Problem requirements
Each entry below should be printed exactly as given.

Data for processing
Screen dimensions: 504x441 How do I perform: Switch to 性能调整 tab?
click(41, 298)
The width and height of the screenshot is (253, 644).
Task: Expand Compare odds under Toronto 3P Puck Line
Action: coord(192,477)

Task result
Screen dimensions: 504x441 How do I perform: Switch to 性能调整 tab?
click(41, 298)
The width and height of the screenshot is (253, 644).
Task: Expand Compare odds under Toronto 3P Puck Line
Action: coord(192,477)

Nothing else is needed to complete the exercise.